The Midlothian Parks and Recreation department had a bit of help when it came to the opening of the Midlothian Dog Park.

The park opened at 1111 Walter Stephenson Road on Jan. 24 with Midlothian Heritage High School FFA students keeping count of those coming and going, taking pictures and assisting anyone who needed it.

Weeks before the opening, Midlothian High School FFA students built the wooden sign that welcomes people into the nearly four-acre park.

Midlothian City Council approved the park’s $375,000 construction in March 2018. The funding came from the Midlothian Community Development Corporation which uses money gathered from sales taxes, parks director Brad Barnes said.

It was built for Midlothian pet owners and their pets to have a place to interact with the rest of the community. The four-acre park is a leash free area for dogs to romp and play on an obstacle course and cleared pathways.

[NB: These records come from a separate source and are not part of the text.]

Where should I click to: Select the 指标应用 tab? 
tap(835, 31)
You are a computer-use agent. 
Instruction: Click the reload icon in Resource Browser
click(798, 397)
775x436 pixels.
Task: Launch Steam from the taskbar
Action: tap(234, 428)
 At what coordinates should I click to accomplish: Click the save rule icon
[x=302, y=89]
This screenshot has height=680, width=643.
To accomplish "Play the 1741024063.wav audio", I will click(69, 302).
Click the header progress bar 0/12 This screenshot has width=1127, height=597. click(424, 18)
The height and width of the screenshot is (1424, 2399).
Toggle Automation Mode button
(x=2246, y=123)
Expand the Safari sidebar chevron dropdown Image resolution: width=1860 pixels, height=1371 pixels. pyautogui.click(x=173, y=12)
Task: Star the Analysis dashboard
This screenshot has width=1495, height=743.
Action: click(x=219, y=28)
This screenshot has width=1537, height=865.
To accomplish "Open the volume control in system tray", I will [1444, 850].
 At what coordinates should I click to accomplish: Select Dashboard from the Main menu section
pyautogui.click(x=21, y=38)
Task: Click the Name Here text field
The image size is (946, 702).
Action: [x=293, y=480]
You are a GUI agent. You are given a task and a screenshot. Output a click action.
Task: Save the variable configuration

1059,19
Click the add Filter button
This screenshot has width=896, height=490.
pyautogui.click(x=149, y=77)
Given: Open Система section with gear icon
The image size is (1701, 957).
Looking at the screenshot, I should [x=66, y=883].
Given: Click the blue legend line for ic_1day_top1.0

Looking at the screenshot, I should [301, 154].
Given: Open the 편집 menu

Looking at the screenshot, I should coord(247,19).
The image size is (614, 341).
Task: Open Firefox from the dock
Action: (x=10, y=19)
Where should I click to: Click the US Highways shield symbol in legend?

Having the students work on the sign and help with the grand opening saved the Midlothian Parks department time and money, Barnes added.

Barnes said that the department sent Midlothian High School FFA photos of signs in the other parks so there was a consistent look and they made a great sign. The materials were supplied to the students to build the sign.

“It may look simple, but it takes time,” he noted about the sign.

Heritage students were the hosts of the grand opening, Barnes said. A student counted the 133 people that went through the gate while the other students mingled with owners and their four-legged friends.

Since the grand opening, Barnes said he consistently sees people at the park even though there is no official way to keep an official number at this time.

It’s helpful anytime the department has volunteers, Barnes added.

Jacob Parr, Heritage High School FFA director, said the students were running around non stop during the grand opening and it offered them great experiences.

The FFA program has worked with the parks department for several years, and the students are always excited to work with them, he said.

“When they need stuff done, we are their go to,” Parr added. “They know the quality of our students, and they rely on us.”

He added that it was good to see the two high school programs intermingle to complete a similar goal.

“It would have been a totally different project if they didn’t help us out,” Barnes said.